With dmPolicy set to "allowlist", the expected behavior is deny-by-default unless the user is explicitly listed. The current implementation explicitly allows all users when the allowlist is empty, which bypasses authorization controls. The webhook handler relies on checkUserAllowed for the allowlist gate, so this logic permits any authenticated webhook request (valid token) from any user when allowedUserIds is not configured, defeating the allowlist.

Fix

Change allowlist semantics to deny-by-default when dmPolicy is "allowlist" and the list is empty. For example: - In checkUserAllowed, return false if allowedUserIds.length === 0. - Optionally, normalize IDs (trim/lowercase) consistently. - Update tests to reflect deny-by-default semantics. - Consider surfacing a configuration warning when dmPolicy is "allowlist" but allowedUserIds is empty (see second finding).
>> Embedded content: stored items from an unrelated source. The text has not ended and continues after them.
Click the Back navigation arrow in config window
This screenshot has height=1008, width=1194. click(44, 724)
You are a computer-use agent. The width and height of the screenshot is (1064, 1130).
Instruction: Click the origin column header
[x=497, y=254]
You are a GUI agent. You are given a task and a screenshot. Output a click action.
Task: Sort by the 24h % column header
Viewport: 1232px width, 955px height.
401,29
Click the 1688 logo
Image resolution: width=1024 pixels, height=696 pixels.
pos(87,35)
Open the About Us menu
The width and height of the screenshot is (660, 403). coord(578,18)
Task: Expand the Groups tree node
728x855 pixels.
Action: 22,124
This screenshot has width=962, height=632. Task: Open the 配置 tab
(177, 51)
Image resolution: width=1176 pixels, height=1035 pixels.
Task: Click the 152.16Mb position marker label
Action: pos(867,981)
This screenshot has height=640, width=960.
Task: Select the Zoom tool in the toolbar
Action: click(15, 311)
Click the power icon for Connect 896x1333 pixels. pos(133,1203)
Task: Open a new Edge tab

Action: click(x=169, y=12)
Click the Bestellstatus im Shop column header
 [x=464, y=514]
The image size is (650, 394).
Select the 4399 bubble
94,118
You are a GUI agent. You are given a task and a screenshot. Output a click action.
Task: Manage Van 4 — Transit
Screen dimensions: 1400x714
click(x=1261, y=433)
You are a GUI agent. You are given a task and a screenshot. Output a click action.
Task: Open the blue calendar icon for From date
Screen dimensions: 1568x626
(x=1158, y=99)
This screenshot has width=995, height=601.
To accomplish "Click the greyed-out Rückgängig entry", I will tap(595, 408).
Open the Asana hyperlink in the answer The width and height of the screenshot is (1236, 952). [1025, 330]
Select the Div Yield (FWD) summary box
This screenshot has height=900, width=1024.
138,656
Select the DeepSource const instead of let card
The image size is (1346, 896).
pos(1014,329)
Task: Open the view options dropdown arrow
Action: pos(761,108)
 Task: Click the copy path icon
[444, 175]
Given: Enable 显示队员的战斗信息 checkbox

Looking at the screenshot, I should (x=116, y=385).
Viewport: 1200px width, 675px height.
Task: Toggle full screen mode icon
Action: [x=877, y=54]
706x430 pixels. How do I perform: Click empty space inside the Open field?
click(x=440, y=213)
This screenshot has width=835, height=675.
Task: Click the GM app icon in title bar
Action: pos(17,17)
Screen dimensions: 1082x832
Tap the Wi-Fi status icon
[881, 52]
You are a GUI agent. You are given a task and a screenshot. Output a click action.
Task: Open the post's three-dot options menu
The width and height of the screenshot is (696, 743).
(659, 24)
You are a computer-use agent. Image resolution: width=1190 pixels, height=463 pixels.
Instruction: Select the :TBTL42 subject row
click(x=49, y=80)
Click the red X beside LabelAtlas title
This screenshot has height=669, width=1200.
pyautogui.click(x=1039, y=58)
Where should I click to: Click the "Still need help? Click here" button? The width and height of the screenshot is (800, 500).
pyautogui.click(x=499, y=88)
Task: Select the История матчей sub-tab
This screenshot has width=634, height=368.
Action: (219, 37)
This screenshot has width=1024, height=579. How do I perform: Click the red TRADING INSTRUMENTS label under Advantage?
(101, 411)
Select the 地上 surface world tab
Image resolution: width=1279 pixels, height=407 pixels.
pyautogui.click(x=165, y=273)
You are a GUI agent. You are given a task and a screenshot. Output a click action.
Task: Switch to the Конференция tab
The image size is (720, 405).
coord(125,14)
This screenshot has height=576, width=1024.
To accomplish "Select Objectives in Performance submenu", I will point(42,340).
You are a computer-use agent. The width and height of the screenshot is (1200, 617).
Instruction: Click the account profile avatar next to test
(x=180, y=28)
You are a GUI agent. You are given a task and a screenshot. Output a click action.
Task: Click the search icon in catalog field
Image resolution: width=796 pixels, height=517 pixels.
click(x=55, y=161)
Missing security warning: allowlist policy with empty allowedUserIds is not flagged

medium / highmaintainability

extensions/synology-chat/src/channel.ts:115-137

Given the intended semantics of an allowlist, an empty list is highly likely to be a misconfiguration. The plugin already surfaces important security warnings; not warning about an empty allowlist under dmPolicy="allowlist" makes the misconfiguration easier to miss and directly contributes to the authorization bypass in finding #1.

Fix

Add a warning in collectWarnings when account.dmPolicy === "allowlist" and account.allowedUserIds.length === 0, e.g., "dmPolicy=allowlist but allowedUserIds is empty; no users will be allowed (deny-by-default)." After fixing finding #1 to deny-by-default, this clarifies the outcome and guides admins to add specific IDs.